Devleti saran 'ayrık otu'

Ektiği tohum toprakta filizlenmeye başlar ve bu defa “zararlı otlarla” mücadele safhası başlar.

Çiftçinin toprağına ve ürününe zarar veren çok çeşitli ot türleri vardır. Hepsiyle mücadele edilir, toprak çapalanır veya otlar biçilir, sorun hallolur. Ama bir tür ot  vardır ki; bunun yok edilmesi ve zararının bertaraf edilmesi diğerlerine hiç benzemez. 

Çünkü  arsızdır, sinsidir, inatçı ve kalleştir. Normal gözle bakınca diğerleri gibidir, ötekilerden  farkı yoktur,  benzerdir ve  o da öteki türler  gibi  yeşildir… 

Çiftçilik yapanların iyi bildikleri ve hiç de sevmedikleri bir ot türüdür bu “ot”..

Sanki cefakar, vefakar çitçinin emeğini, toprağını, geleceğini yakacak, yokedecek bir “od”tur (ateş) bu “ot”..

“Ayrık otu” derler buna  Anadolu’da…

Bunu temizlerken  çok itina göstermek lazımdır.  Kesip attığını sanırsın, kurumaya yüz tutar gibi görünür ama bir damarı bile toprakta kalsa, bir süre sonra yeniden canlanmaya başlar ve  toprağına yeniden  kök salar,  mahsulünü  zayıf düşürmeye başlar.

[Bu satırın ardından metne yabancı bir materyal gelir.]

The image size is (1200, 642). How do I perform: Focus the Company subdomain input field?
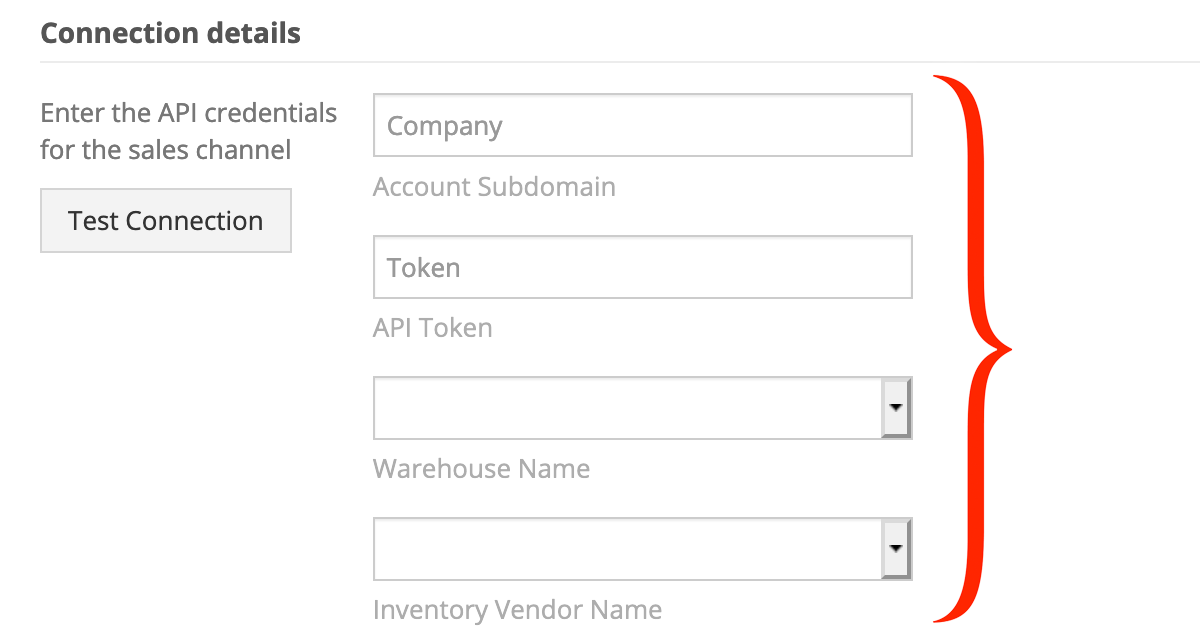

“Bir mevsimde, her yönde orijinal bitkiden 1,50 metre kadar daha fazla yayılarak tomurcuk sayısı 30 ilâ 60 kez  çoğalır. Tomurcukların en büyük kısmı uyur halde kalır. Ancak, her biri en uygun anda aktif hale gelebilir; birkaç santimlik ufacık kök parçası yeni bir bitkinin yetişmesi için yeterlidir. Bu tohumlar çimlenme güçlerini dört yıl kadar muhafaza ederler”

Bunlara “haşere-i muzırra”  da diyebiliriz. Yani o topraktaki asıl ürünü yok etmeye ve zayıf bırakmaya yönelik zararlı otlar, haşerelerdir bunlar…

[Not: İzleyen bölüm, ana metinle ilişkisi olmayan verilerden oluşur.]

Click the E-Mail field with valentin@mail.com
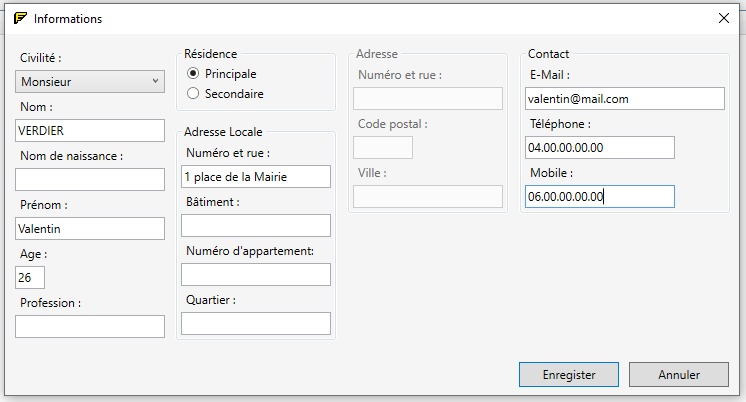The height and width of the screenshot is (402, 746). [x=624, y=99]
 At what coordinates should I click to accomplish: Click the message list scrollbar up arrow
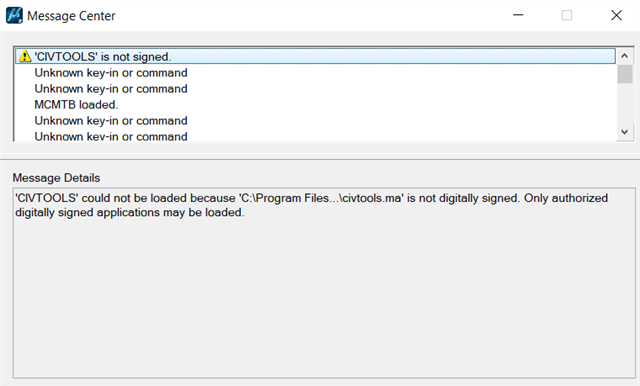coord(624,56)
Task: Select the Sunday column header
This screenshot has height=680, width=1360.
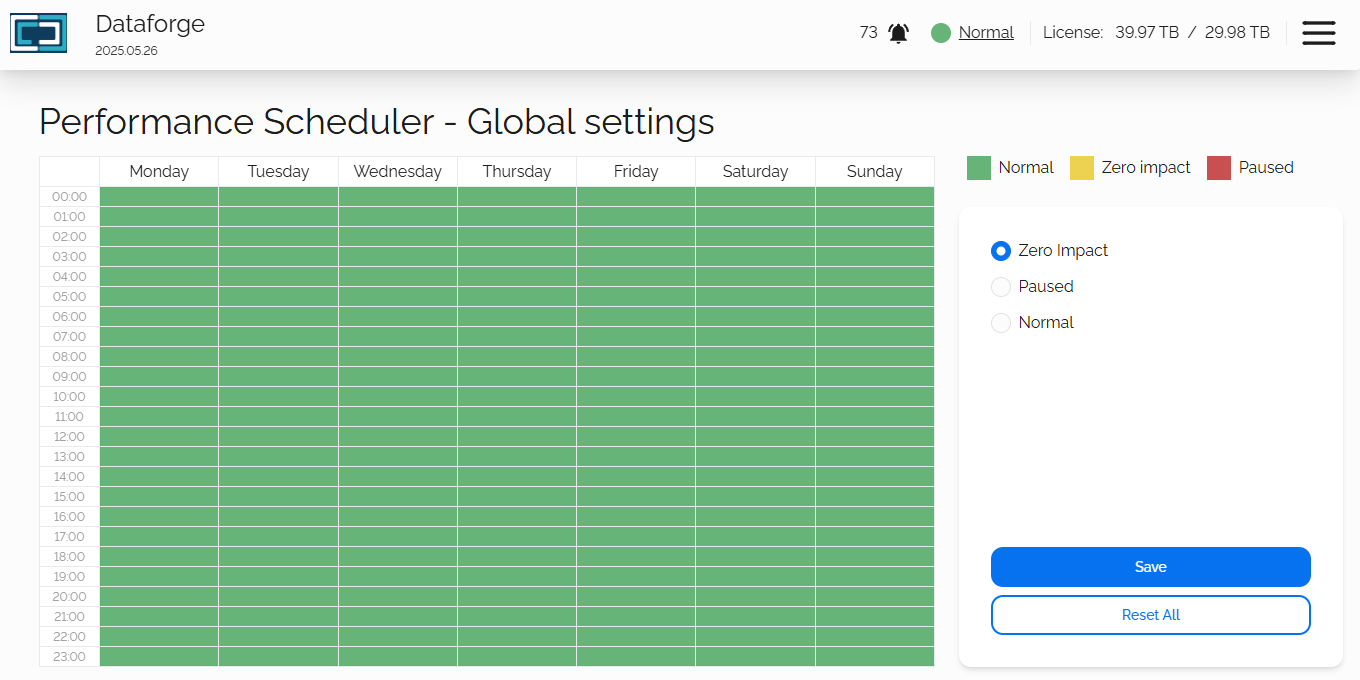Action: (x=874, y=172)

Büyük emekle “çapa”larsın, temizlersin, yok edersin…

Ama bunları söktükten sonra, neşv ü nema bulamayacakları çorak  yerlere ve güneşin kızıllığına atmazsan; “nasılsa toprakla bağını koparttım” diye aldanarak olduğu yerde bırakırsan, bunlar yeniden sessiz ve sinsice canlanır…

Yeniden senin emekle büyütmeye çalıştığın, beslediğin, gözün gibi baktığın, sebebi hayatın; en değerli  “varlığını” yok etmeye başlarlar…

Çünkü bunların “ölmüş”lüğüne asla aldanmamak lazımdır.

Şimdilerde ise; “Devlet hayatımızda ve Ülke bütünlüğümüzde” benzeri olay, olgu ve tehlikeyi yaşıyoruz. Devleti adeta “ayrık otu” gibi sarmış olan “paralel yapı”nın ülkeye verdiği zararlardan kurtulmakla meşgulüz. Ama, maalesef bazı “Devletlü”lerin bunlara karşı son derece dikkatli olması gerektiğini göz ardı ettiklerini ve rehavet içinde olduklarını müşahede etmekteyiz.

Devlet aygıtına nakış nakış, sabırla, ve sinsice sirayet etmiş bu “haşerat”ı söküp atmak öyle kolay bir mücadele değildir. Devletin kılcal damarlarına kadar nüfuz etmiş, bu “ayrık ot”larının temizlenmesi için çok ciddi bir mücadelenin yapılması mutlak gereklidir.

Anayasa Mahkeme’sinin verdiği  “dersanelerin kapatılması” nın iptal kararında bile;  maalesef bu “ayrık otu” misali uyuyan hücrelerin etkili olduğunu görmekteyiz. Şimdilerde “yeraltına çekilip” uykuya geçmiş hücrecikler şeklinde bir strateji içine girmiş bulunmaktadırlar.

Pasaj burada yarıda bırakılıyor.